Blog

Persians Diary August 22nd 2014

Sep 01, 2014

How does it all begin… Bondo’s beginning line from Antigone rings
through my mind. I love that line, repeated over and over again in
that script, and how Bondo delivered it.

Where are we?
What are we doing?
What are we saying?
How are we saying it?
Who are we talking to?
What does it mean?

And… of course… how does it all end?

I get home from rehearsal and I am so tired that I don’t even have the
energy or appetite to look at my script. We are in different terrain
now and there is a different set of logic to navigate by and thus a
new map that is being formed as we draw it out. I decide I’m having a
glass of wine.

As far as I understand, our people that are sitting in the audience
area during our tech seem to know and think we are on the right track
and things are looking good. Anne, Brian, Darron and Nephelie are all
out there gauging the show and its journey and we have to trust such
an incredible team to call a halt if we make a false step. From the
inside of it though – from the actor’s perspective – the situation
feels more complex and dire than that. It feels very roughshod and a
bit like jumping into a shark tank every time we pass through and into
a new beat. This play is a maze and not a familiar one at that.
Something that we seemed to know just a day or two before seems
completely shocking or mishandled or antithetical in the moment of its
arrival. To be fair, this is exactly the point in a process where
actors start to doubt everything that they gave birth to. Today, we
reached our last day of tech for the week which seems shocking. This
doubtful stage happens, I would say, in almost every show and every
process I have ever gone through. But this show is a different animal;
the Persians really is in a league of it’s own. The world shifts
radically and quickly. The stumbles that we make cut deeply.

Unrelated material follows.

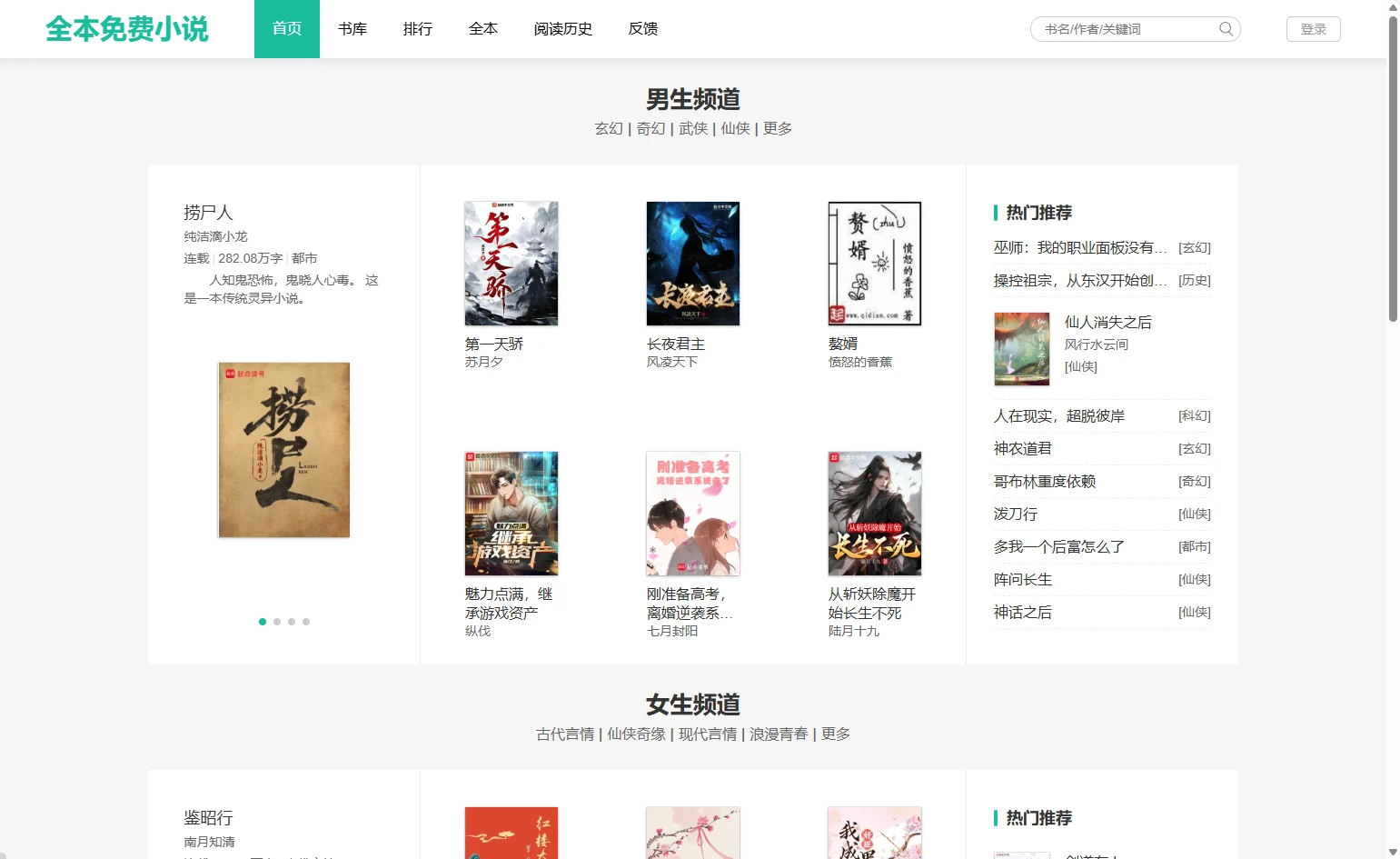Open the 捞尸人 featured cover image
The width and height of the screenshot is (1400, 859).
[x=283, y=450]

I have really begun to be a bit in awe of Aeschylus. Some days I think
that the difficulty of the play lies in the fact that it is so ancient
and then other days it strikes me that it is still ahead of it’s time.
Sounds like a cliche as I re-read that sentence. I am brought back to
my original vision for the costumes, time and behavior for the play
when we were here last doing it as a public reading. At that time, I
kept thinking about the movie The Fifth Element and the mixture of
ancient and future that was blended so well in the design.
Pop-oriented, to be sure, but still fascinating. Although you might
not necessarily recognize the similarity if you come to see our show
at the Getty I think we are attempting to explore that concept which I
feel is at the heart of Aeschylus’ play and our own interest in it.

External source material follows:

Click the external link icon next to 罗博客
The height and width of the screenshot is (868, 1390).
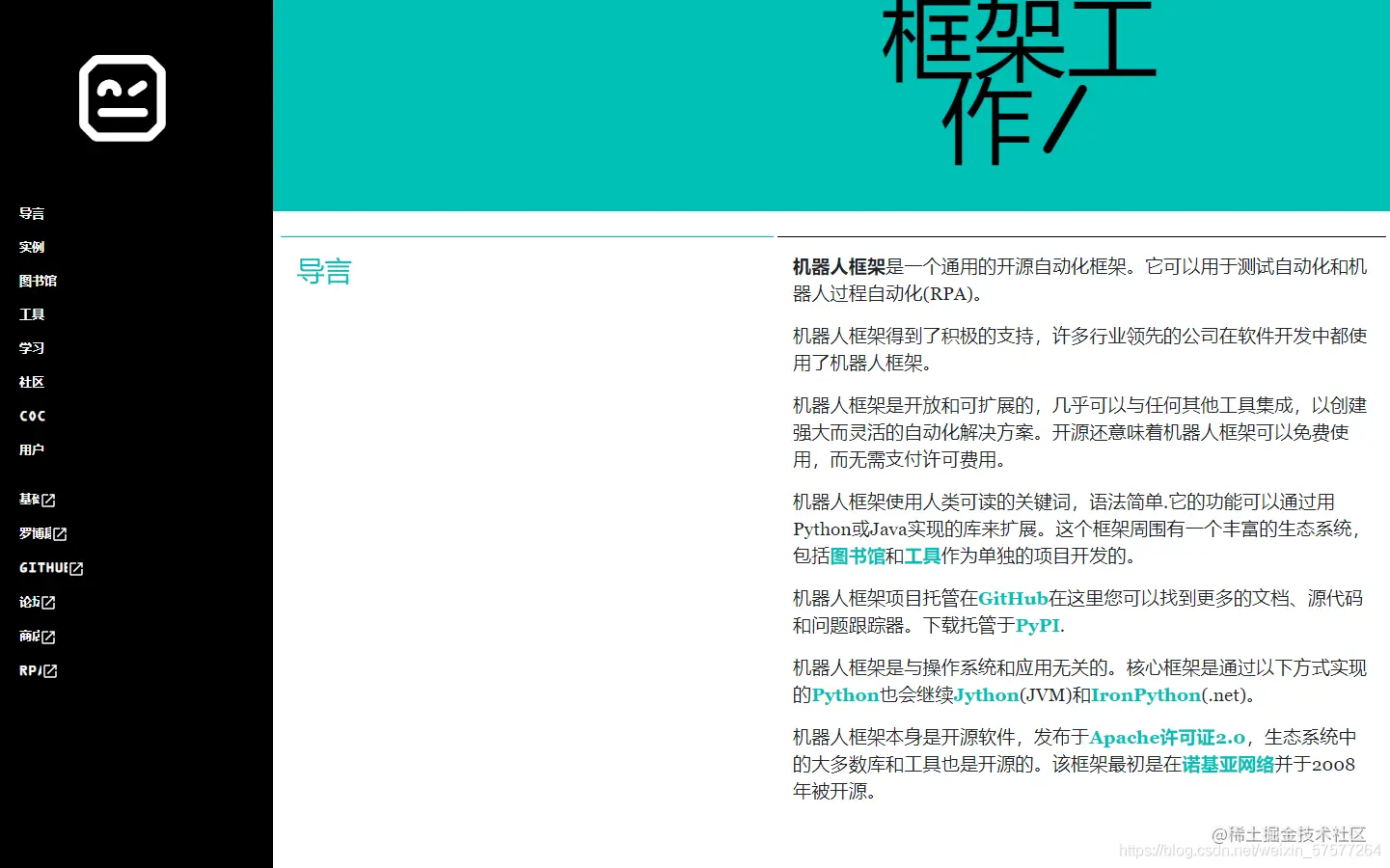60,533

Which brings us to the beginning of the end. Or the end of the
beginning maybe. I have been blessed with the opportunity to play
Xerxes – the young king who returns home at the end of the play and is
acutely responsible for the absolute decimation of the Persian army.
Lengthwise it is not such a huge deal, taking up only a small number
of pages in the script. But that belies the challenge. The changes and
stages that Aeschylus has him navigate are both extreme and impossibly
subtle. The energy required is enormous and asked for on top of
everything that has preceded it. An actors nightmare and an actors
dream all at the same time. And how Xerxes and the Chorus handle the
text and their relationship to each other (and the audience of course)
really crystallizes the message that the production is attempting to
relay. Which inherently means that the burden to get it right feels
like a heavy one. Trust me when I say we are all desperately trying.

How does it all begin?

How does it all end?

We are all getting close to finding out.